Arguing with protectionists is like playing whack-a-mole.

Mr. Y__:

Thanks for your follow-up note charging that I “don’t understand that most people that oppose free trade come from a totally different value place than where economists and libertarians are…. Most [people] that back muscular tariffs don’t care a lot about the pure economic effects of trade. We economic nationalists oppose globalization because we feel something major in terms of community and loyalty is lost by Americans relying on foreigners as much as we do.”


You correctly suggest that it’s possible to accept the economics of trade and still support protectionism. Indeed, all policy choices reflect value judgments: People can fully agree on the positive analysis of trade yet disagree over what is the best trade policy. But I believe you to be incorrect to insist that most disputes over trade today ultimately reflect, not disagreements about the economics of trade, but instead disagreements over fundamental values.

If you’re correct that I and others who continue to repeat the basic economics of trade “talk past the most serious of globalization’s opponents,” then we wouldn’t hear and read so much economic nonsense about trade. We’d not encounter politicians insisting that tariffs increase employment, or warning that trade deficits destroy jobs. We’d hear no pundits assert that free trade imperils ordinary Americans’ incomes and results in America being “de-industrialized.” We’d never read any thinktank paper ‘explaining’ that government must restrict imports in order to raise workers’ wages. We’d come across no proposals to use export subsidies as a means of enabling American companies to compete against “unfair” foreign competition. No pundit would describe an economy under free trade as a drunk donkey, or advocate industrial policy as a means of ensuring that American workers gain better comparative advantages.

We’d encounter no such complaints about free trade, or any such promises about tariffs and subsidies. Yet overwhelmingly the complaints that we encounter about free trade are precisely what I detail in the previous paragraph. These complaints are all about free-trade’s allegedly harmful economic effects – effects that can, it is further asserted, be corrected only by protectionist interventions.

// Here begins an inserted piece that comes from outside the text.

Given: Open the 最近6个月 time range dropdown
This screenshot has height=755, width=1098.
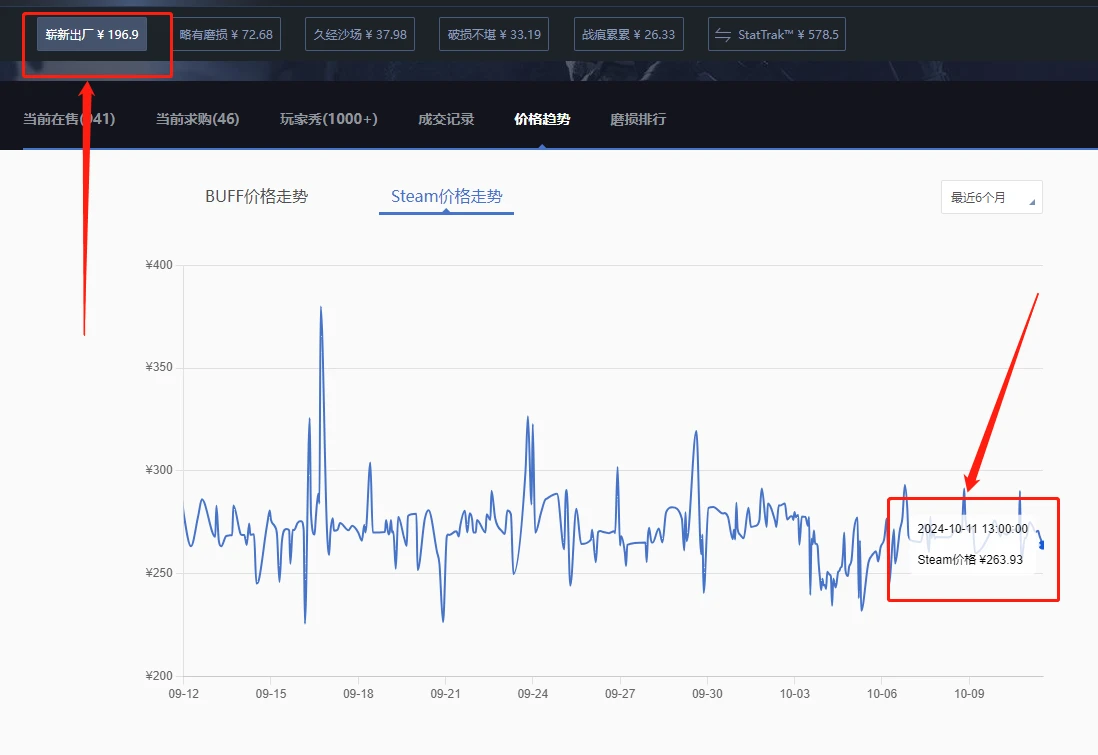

I’d intellectually respect someone who advocated protectionism in the U.S. by saying “I understand that tariffs and subsidies won’t increase overall employment in America. I understand that tariffs and subsidies will, instead, simply destroy jobs in which labor is employed productively and create jobs in which labor is employed wastefully. I further understand that the U.S. trade deficit is neither a sign nor a source of economic trouble. And I concede that the protectionism that I endorse will slow economic growth, leading over time to the living standards of nearly all Americans being lower than would arise under a policy of free trade. Still, I oppose free trade because, according to my values, I think we Americans should rely more upon each other for our goods and services and less upon foreigners.”

A protectionist who says such things is the kind of protectionist who you believe is typical. But, as I say, while I’d intellectually respect (as I nevertheless disagree with) such a person, I’ve never encountered any such protectionist. Every protectionist I’ve encountered over the past 40 years is a man or woman who gets the economics wrong. He or she believes both that greater abundance is created through the engineering of artificially greater scarcity, and that politicians and bureaucrats, spending and investing other people’s money and guided by political impulses, allocate resources better than do private market actors spending and investing their own money and guided by market prices.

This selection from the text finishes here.